Rien de nouveau pour Houngbédji qui connaît l’adversité politique sous plusieurs formes : l’exil, l’humiliation, la condamnation à mort par contumace, la démission… Sauf que les temps ont bien changé. Il est bien loin, l’époque où on fait de la politique par pure chevalerie, au nom de la veuve et de l’orphelin. Surtout s’il s’agit d’afficher la posture d’une alternative qui revendique le pouvoir. Les meetings, la présence médiatique, l’entretien des militants, la vie de parti, il faut plus que le sacerdoce pour assurer tout cela.

La réclame de l’application du statut de l’opposition voté depuis 2002 ne constitue donc pas un caprice de poltron. L’adversaire en face dispose, tout de même, du budget national tout entier : près de 700 milliards. La machine tourne à plein régime, à l’aide d’une batterie de ministres, d’une armada de conseillers, d’une cargaison d’élus divers, d’un appareil administratif entièrement conditionné. En comparaison, un cabinet, un véhicule de fonction, un salaire de ministre, une once de visibilité au sein du protocole d’Etat, le tout pour le chef de file de l’opposition apparaît obsolète. David face à Goliath.

L’intérêt des derniers développements de l’actualité n’est pas l’affichage public de Houngbédji en tant qu’alternative à Yayi Boni. C’est la posture du quémandeur des décrets d’application de loi portant statut de l’opposition qui frappe les esprits. On peut excuser ceux qui ont juré de ne jamais connaître l’opposition quel que soit le régime et quelles que peuvent être les orientations données à la marche du pays. Concept introduit par la génération des affairistes transformés en députés, ministres, diplomates ou élus locaux sous les règnes de l’ancien grand camarade.

Une excuse qui ne tient plus lorsqu’il s’agit de personnalités de l’envergure du locataire du palais d’Adjina (Porto-novo).
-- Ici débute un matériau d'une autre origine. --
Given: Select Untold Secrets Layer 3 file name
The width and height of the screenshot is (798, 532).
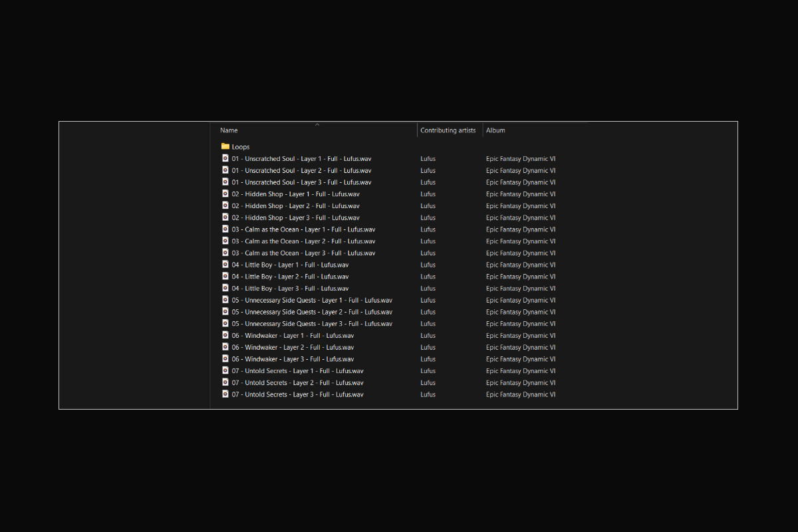Looking at the screenshot, I should [297, 394].
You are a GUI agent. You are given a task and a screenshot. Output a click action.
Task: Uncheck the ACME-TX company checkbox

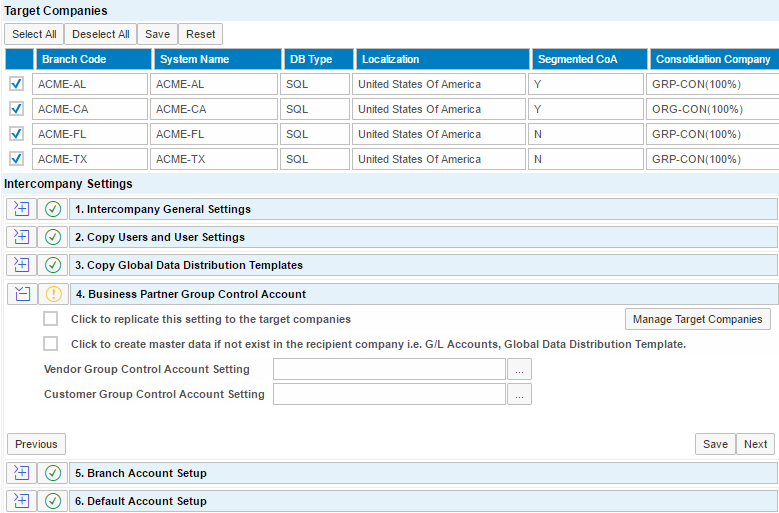point(16,158)
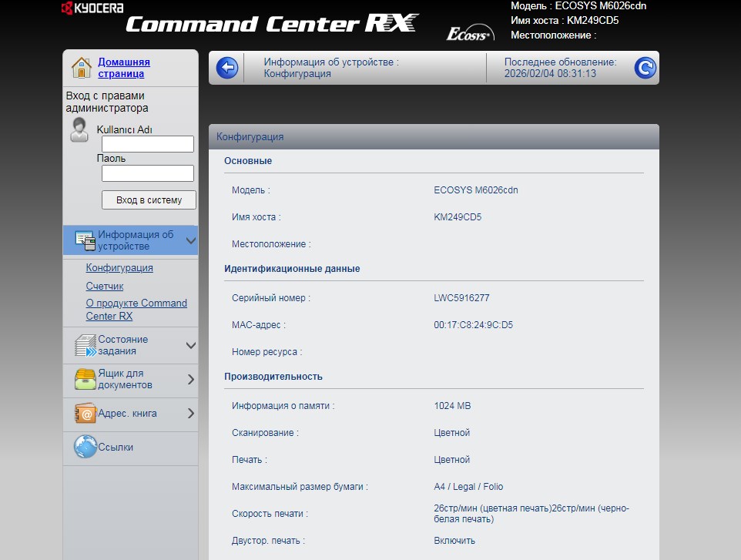Viewport: 741px width, 560px height.
Task: Click the blue back arrow icon
Action: (x=226, y=68)
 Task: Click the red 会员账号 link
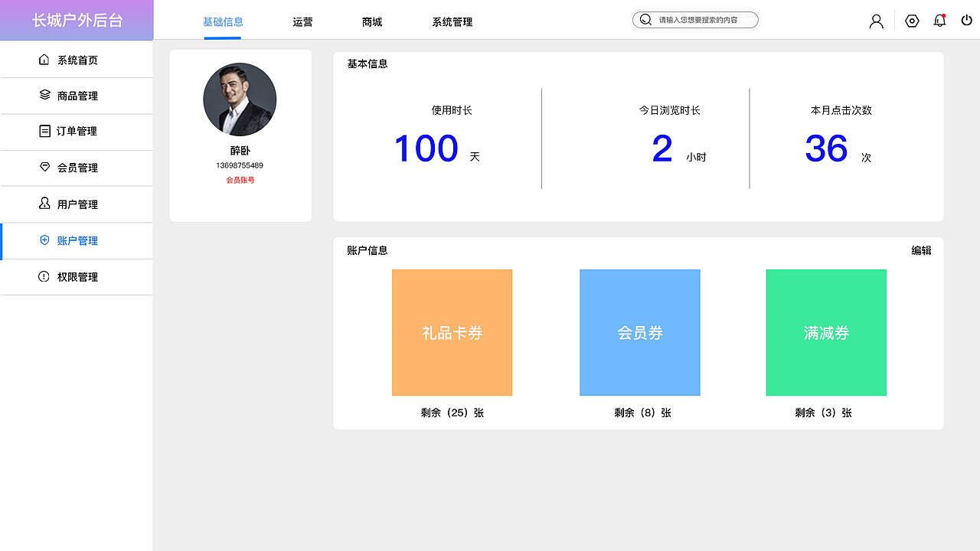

L’opposition ne se défend pas uniquement lorsqu’on en a besoin. Nicéphore Soglo réclamait déjà la même chose en 1996 à la veille de son départ en rappelant à l’opinion publique nationale et internationale toutes les facilités qu’il avait accordées à son tombeur et prédécesseur alors qu’il aurait pu le passer à la potence pour tous les crimes commis sous son régime précédant le sien. La mouvance vainqueur de l’époque dont le N°2 n’était autre qu’un certain Adrien Houngbédji, premier ministre putatif, n’a répondu que par une mémorable raillerie.

Plus récemment encore, à l’occasion de l’opération de retour-surprise à la mouvance à la fin de règne de Kérékou en 2003, les tchoco-tchoco ont tout bonnement oublié que les statuts de l’opposition avaient besoin d’être restaurés. Ces différents soubresauts devraient logiquement inspirer toute la classe politique actuelle (s’il en existe encore une).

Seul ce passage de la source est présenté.